*** TEXT PASSAGE Section Begins ***

Governor of Nyamira County
- In office 27 March 2013 – 18 December 2020
- Deputy: Amos Nyaribo
- Succeeded by: Amos Nyaribo

Personal details
- Born: 1946 Nyakemincha, South Kavirondo District
- Died: 18 December 2020 (aged 73–74)
- Party: Orange Democratic Movement
- Spouse: Naomi Nyagarama
- Alma mater: University of Nairobi
- Profession: Teacher; Farmer; Manager KTDA;

= John Obiero Nyagarama =

Kenyan politician (1946–2020)

Nyagarama (1946 – 18 December 2020), formally known as John Obiero Nyagarama, was a Kenyan politician. He was the first Governor of Nyamira County, deputised by Amos Nyaribo. He was a member of the Orange Democratic Movement and was elected in March 2013, subsequently retaining his seat for a second term beginning August 2017.

*** TEXT PASSAGE Section Ends ***
*** INFORMATION Section Begins ***

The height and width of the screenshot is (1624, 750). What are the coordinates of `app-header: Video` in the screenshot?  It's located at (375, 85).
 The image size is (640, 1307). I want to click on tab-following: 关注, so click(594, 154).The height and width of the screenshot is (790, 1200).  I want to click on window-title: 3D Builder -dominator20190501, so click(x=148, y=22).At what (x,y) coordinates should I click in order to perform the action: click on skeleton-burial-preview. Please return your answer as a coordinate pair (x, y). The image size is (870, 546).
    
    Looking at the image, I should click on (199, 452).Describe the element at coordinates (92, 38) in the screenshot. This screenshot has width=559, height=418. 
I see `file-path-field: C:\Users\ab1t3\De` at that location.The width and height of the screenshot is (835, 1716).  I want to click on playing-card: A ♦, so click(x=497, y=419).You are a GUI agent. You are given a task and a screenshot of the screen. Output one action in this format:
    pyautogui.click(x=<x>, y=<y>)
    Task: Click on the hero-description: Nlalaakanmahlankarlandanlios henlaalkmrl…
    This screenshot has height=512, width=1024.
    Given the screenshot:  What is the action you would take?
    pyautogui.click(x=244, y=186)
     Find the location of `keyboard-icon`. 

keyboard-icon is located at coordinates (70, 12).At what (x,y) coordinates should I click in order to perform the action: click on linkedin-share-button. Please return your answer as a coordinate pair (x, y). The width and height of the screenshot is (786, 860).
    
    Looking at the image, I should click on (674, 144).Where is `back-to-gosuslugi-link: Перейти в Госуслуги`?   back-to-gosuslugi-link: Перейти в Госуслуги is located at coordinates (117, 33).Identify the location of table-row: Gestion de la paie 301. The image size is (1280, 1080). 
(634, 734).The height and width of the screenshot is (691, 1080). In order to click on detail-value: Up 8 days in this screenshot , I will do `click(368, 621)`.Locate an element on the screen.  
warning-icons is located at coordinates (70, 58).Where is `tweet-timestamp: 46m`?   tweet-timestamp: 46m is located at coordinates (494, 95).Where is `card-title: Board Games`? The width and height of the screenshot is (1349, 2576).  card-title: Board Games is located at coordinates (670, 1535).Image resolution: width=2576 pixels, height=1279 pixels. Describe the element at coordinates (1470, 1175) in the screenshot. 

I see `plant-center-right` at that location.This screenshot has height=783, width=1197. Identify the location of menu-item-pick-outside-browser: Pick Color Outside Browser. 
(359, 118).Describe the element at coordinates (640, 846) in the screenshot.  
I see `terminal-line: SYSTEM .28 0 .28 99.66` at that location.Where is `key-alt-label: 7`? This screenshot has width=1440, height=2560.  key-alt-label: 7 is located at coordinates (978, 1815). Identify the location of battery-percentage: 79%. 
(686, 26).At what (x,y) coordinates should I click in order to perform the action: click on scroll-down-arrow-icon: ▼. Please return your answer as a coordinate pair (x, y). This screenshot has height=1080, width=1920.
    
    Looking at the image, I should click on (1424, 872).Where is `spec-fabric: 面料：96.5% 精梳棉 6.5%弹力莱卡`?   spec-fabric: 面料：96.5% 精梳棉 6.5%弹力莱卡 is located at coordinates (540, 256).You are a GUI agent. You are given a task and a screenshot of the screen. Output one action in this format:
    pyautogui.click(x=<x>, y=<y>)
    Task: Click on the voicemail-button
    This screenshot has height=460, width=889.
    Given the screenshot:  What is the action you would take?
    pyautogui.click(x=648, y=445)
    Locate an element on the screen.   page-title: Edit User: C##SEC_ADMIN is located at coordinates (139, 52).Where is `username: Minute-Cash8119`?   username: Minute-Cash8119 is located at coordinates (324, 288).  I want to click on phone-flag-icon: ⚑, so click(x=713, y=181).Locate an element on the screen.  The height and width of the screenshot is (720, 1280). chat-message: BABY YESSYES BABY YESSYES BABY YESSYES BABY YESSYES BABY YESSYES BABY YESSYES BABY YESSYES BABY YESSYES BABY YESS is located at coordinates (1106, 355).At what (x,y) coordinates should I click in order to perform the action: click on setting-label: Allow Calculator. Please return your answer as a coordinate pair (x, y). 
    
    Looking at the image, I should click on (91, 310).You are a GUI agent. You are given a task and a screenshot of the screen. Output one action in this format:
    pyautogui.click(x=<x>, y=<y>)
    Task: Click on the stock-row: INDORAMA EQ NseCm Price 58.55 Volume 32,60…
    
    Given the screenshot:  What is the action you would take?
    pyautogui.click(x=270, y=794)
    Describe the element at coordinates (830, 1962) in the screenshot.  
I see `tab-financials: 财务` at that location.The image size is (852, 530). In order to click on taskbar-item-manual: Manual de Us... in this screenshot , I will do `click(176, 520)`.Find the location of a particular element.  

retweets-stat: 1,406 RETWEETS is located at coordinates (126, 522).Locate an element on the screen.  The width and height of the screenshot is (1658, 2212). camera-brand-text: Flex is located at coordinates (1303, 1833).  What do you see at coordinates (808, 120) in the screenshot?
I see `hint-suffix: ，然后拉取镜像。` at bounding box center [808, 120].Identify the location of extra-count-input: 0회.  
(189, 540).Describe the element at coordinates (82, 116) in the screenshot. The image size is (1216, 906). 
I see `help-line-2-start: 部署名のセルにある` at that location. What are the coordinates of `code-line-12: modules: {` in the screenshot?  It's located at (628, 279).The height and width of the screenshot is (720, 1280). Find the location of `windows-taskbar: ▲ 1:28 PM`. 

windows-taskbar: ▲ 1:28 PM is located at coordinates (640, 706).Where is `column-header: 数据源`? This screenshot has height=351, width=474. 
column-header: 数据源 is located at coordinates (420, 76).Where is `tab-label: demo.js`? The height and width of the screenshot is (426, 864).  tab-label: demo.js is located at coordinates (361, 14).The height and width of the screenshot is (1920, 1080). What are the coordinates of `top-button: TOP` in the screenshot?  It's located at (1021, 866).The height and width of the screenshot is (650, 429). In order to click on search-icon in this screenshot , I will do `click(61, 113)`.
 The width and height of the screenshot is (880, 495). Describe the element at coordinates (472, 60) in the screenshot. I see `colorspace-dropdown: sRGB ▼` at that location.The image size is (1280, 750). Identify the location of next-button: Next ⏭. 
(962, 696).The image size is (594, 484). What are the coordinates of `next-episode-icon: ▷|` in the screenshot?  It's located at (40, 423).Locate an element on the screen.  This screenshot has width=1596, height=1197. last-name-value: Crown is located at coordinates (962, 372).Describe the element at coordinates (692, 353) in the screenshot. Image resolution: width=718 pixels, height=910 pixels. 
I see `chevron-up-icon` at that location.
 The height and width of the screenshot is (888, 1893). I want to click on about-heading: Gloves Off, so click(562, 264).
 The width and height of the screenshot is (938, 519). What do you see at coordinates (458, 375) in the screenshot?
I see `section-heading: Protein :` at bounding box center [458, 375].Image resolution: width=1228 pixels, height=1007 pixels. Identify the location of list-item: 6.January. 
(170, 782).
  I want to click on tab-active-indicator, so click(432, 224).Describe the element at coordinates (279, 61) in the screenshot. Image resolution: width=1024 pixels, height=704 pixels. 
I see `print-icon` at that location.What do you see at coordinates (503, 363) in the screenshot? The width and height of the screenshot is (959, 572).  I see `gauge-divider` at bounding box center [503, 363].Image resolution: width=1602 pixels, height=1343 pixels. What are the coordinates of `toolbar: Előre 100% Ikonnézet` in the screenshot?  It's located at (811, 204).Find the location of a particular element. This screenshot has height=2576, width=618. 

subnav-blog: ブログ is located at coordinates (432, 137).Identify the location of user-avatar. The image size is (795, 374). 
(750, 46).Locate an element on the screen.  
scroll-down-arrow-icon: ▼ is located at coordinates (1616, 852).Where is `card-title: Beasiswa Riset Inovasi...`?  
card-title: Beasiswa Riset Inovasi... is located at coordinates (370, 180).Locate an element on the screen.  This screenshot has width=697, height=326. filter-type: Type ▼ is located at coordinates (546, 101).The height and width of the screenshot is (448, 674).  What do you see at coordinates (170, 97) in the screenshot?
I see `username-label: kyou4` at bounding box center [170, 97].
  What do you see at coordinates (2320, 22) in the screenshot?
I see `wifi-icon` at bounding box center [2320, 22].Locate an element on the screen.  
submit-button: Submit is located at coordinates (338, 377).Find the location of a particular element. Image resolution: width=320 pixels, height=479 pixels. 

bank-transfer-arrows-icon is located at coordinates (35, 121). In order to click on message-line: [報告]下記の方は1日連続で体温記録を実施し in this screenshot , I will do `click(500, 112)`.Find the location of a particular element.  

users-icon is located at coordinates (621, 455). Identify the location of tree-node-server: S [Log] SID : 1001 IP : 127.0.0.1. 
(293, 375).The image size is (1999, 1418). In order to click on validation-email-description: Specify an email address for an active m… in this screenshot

*** INFORMATION Section Ends ***

▶ PROBLEMS TO WORK ON:
A: Answer these questions using the Nyagarama profile above:
(i) What was the name of Nyagarama's spouse?
(ii) What was his alma mater?
(iii) In what month and year did his second term as governor begin?
B: For each statement below, say whether the Nyagarama profile above supports it (yes or no), and quote the words that decide it.
(i) Nyagarama was born in Nyakemincha.
(ii) He was elected governor in December 2013.
(iii) Amos Nyaribo succeeded him as governor.
C: Please copy out the Nyagarama profile above word for word, everything from "Kenyan politician (1946–2020)" down to "beginning August 2017.".

▶ COMPLETED EXERCISE:
A:
(i) Naomi Nyagarama
(ii) University of Nairobi
(iii) August 2017

B:
(i) Yes: "Born: 1946 Nyakemincha, South Kavirondo District"
(ii) No: "was elected in March 2013"
(iii) Yes: "Succeeded by: Amos Nyaribo"

C:
Kenyan politician (1946–2020)

Nyagarama (1946 – 18 December 2020), formally known as John Obiero Nyagarama, was a Kenyan politician. He was the first Governor of Nyamira County, deputised by Amos Nyaribo. He was a member of the Orange Democratic Movement and was elected in March 2013, subsequently retaining his seat for a second term beginning August 2017.